----- Raw data

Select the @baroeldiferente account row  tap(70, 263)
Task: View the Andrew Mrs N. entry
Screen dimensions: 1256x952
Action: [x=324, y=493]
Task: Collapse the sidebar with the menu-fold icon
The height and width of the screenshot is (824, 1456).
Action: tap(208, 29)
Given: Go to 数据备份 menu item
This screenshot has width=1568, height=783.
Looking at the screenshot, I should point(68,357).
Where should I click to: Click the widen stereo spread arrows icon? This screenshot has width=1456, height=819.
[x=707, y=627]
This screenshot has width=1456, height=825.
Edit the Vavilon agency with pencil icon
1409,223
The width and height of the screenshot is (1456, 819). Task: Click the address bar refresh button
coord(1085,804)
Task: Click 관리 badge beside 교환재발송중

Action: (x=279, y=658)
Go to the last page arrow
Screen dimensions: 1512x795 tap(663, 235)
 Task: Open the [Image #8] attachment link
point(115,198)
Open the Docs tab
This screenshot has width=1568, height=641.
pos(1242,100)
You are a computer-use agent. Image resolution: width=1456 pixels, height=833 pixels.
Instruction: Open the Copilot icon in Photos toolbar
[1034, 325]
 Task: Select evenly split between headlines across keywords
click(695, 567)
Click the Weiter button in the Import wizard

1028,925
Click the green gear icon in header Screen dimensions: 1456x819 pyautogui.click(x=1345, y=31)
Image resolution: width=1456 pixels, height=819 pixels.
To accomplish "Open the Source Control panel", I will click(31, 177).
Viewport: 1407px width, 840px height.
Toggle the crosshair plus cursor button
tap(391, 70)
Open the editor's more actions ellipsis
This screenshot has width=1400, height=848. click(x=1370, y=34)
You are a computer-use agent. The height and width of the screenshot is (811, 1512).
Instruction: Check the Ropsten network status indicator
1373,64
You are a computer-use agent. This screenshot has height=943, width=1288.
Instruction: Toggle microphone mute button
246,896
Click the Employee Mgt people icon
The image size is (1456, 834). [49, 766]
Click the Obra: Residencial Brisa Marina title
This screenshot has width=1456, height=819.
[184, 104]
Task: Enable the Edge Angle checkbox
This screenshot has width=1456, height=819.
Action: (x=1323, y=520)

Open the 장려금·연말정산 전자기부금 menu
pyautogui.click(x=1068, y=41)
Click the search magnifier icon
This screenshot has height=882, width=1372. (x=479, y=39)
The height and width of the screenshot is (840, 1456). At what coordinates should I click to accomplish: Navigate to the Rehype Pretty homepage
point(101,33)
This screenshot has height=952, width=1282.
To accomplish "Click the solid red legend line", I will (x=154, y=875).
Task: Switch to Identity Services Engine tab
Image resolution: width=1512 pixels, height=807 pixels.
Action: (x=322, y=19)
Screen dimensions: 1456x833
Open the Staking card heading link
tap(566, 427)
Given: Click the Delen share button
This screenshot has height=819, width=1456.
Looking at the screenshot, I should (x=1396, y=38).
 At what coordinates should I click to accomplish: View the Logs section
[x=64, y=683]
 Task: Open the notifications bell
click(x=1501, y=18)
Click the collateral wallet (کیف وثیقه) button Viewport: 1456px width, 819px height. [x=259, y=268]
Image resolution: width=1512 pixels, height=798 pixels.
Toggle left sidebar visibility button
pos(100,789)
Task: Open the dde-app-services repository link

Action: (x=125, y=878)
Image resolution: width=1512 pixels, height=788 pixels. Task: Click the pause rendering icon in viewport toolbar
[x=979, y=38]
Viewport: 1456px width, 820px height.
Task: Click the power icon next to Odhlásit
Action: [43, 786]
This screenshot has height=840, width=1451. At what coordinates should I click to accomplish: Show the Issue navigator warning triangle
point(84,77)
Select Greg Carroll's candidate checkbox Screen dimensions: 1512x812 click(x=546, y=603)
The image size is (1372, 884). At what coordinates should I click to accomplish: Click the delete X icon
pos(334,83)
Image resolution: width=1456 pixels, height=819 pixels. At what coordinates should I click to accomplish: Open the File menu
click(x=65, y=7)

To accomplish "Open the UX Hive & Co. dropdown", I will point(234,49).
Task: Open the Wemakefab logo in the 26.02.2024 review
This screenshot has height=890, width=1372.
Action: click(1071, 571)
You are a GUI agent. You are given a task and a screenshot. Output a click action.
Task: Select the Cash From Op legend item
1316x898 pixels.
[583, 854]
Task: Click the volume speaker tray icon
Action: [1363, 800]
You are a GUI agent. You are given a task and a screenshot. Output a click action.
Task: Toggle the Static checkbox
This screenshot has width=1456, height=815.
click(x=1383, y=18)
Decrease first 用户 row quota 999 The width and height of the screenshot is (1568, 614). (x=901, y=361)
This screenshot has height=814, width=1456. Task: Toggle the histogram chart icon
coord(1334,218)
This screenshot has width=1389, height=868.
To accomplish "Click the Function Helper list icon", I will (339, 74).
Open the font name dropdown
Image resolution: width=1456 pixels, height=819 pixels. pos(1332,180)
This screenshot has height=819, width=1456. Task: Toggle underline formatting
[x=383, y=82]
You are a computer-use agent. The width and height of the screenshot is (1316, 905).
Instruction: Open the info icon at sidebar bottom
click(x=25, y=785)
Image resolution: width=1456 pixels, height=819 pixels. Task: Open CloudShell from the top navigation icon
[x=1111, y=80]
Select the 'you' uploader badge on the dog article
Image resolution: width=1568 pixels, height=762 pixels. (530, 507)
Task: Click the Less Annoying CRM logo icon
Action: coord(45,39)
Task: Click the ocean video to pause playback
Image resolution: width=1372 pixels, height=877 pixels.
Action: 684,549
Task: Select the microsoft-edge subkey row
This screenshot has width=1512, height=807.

----------

Problem to work on
No line may be left out; the records are to be transcribed in full.

Finished task
Select the @baroeldiferente account row  tap(70, 263)
Task: View the Andrew Mrs N. entry
Screen dimensions: 1256x952
Action: [x=324, y=493]
Task: Collapse the sidebar with the menu-fold icon
The height and width of the screenshot is (824, 1456).
Action: tap(208, 29)
Given: Go to 数据备份 menu item
This screenshot has width=1568, height=783.
Looking at the screenshot, I should point(68,357).
Where should I click to: Click the widen stereo spread arrows icon? This screenshot has width=1456, height=819.
[x=707, y=627]
This screenshot has width=1456, height=825.
Edit the Vavilon agency with pencil icon
1409,223
The width and height of the screenshot is (1456, 819). Task: Click the address bar refresh button
coord(1085,804)
Task: Click 관리 badge beside 교환재발송중

Action: (x=279, y=658)
Go to the last page arrow
Screen dimensions: 1512x795 tap(663, 235)
 Task: Open the [Image #8] attachment link
point(115,198)
Open the Docs tab
This screenshot has width=1568, height=641.
pos(1242,100)
You are a computer-use agent. Image resolution: width=1456 pixels, height=833 pixels.
Instruction: Open the Copilot icon in Photos toolbar
[1034, 325]
 Task: Select evenly split between headlines across keywords
click(695, 567)
Click the Weiter button in the Import wizard

1028,925
Click the green gear icon in header Screen dimensions: 1456x819 pyautogui.click(x=1345, y=31)
Image resolution: width=1456 pixels, height=819 pixels.
To accomplish "Open the Source Control panel", I will click(31, 177).
Viewport: 1407px width, 840px height.
Toggle the crosshair plus cursor button
tap(391, 70)
Open the editor's more actions ellipsis
This screenshot has width=1400, height=848. click(x=1370, y=34)
You are a computer-use agent. The height and width of the screenshot is (811, 1512).
Instruction: Check the Ropsten network status indicator
1373,64
You are a computer-use agent. This screenshot has height=943, width=1288.
Instruction: Toggle microphone mute button
246,896
Click the Employee Mgt people icon
The image size is (1456, 834). [49, 766]
Click the Obra: Residencial Brisa Marina title
This screenshot has width=1456, height=819.
[184, 104]
Task: Enable the Edge Angle checkbox
This screenshot has width=1456, height=819.
Action: (x=1323, y=520)

Open the 장려금·연말정산 전자기부금 menu
pyautogui.click(x=1068, y=41)
Click the search magnifier icon
This screenshot has height=882, width=1372. (x=479, y=39)
The height and width of the screenshot is (840, 1456). At what coordinates should I click to accomplish: Navigate to the Rehype Pretty homepage
point(101,33)
This screenshot has height=952, width=1282.
To accomplish "Click the solid red legend line", I will (x=154, y=875).
Task: Switch to Identity Services Engine tab
Image resolution: width=1512 pixels, height=807 pixels.
Action: (x=322, y=19)
Screen dimensions: 1456x833
Open the Staking card heading link
tap(566, 427)
Given: Click the Delen share button
This screenshot has height=819, width=1456.
Looking at the screenshot, I should (x=1396, y=38).
 At what coordinates should I click to accomplish: View the Logs section
[x=64, y=683]
 Task: Open the notifications bell
click(x=1501, y=18)
Click the collateral wallet (کیف وثیقه) button Viewport: 1456px width, 819px height. [x=259, y=268]
Image resolution: width=1512 pixels, height=798 pixels.
Toggle left sidebar visibility button
pos(100,789)
Task: Open the dde-app-services repository link

Action: (x=125, y=878)
Image resolution: width=1512 pixels, height=788 pixels. Task: Click the pause rendering icon in viewport toolbar
[x=979, y=38]
Viewport: 1456px width, 820px height.
Task: Click the power icon next to Odhlásit
Action: [43, 786]
This screenshot has height=840, width=1451. At what coordinates should I click to accomplish: Show the Issue navigator warning triangle
point(84,77)
Select Greg Carroll's candidate checkbox Screen dimensions: 1512x812 click(x=546, y=603)
The image size is (1372, 884). At what coordinates should I click to accomplish: Click the delete X icon
pos(334,83)
Image resolution: width=1456 pixels, height=819 pixels. At what coordinates should I click to accomplish: Open the File menu
click(x=65, y=7)

To accomplish "Open the UX Hive & Co. dropdown", I will point(234,49).
Task: Open the Wemakefab logo in the 26.02.2024 review
This screenshot has height=890, width=1372.
Action: click(1071, 571)
You are a GUI agent. You are given a task and a screenshot. Output a click action.
Task: Select the Cash From Op legend item
1316x898 pixels.
[583, 854]
Task: Click the volume speaker tray icon
Action: [1363, 800]
You are a GUI agent. You are given a task and a screenshot. Output a click action.
Task: Toggle the Static checkbox
This screenshot has width=1456, height=815.
click(x=1383, y=18)
Decrease first 用户 row quota 999 The width and height of the screenshot is (1568, 614). (x=901, y=361)
This screenshot has height=814, width=1456. Task: Toggle the histogram chart icon
coord(1334,218)
This screenshot has width=1389, height=868.
To accomplish "Click the Function Helper list icon", I will (339, 74).
Open the font name dropdown
Image resolution: width=1456 pixels, height=819 pixels. pos(1332,180)
This screenshot has height=819, width=1456. Task: Toggle underline formatting
[x=383, y=82]
You are a computer-use agent. The width and height of the screenshot is (1316, 905).
Instruction: Open the info icon at sidebar bottom
click(x=25, y=785)
Image resolution: width=1456 pixels, height=819 pixels. Task: Open CloudShell from the top navigation icon
[x=1111, y=80]
Select the 'you' uploader badge on the dog article
Image resolution: width=1568 pixels, height=762 pixels. (530, 507)
Task: Click the Less Annoying CRM logo icon
Action: coord(45,39)
Task: Click the ocean video to pause playback
Image resolution: width=1372 pixels, height=877 pixels.
Action: 684,549
Task: Select the microsoft-edge subkey row
This screenshot has width=1512, height=807.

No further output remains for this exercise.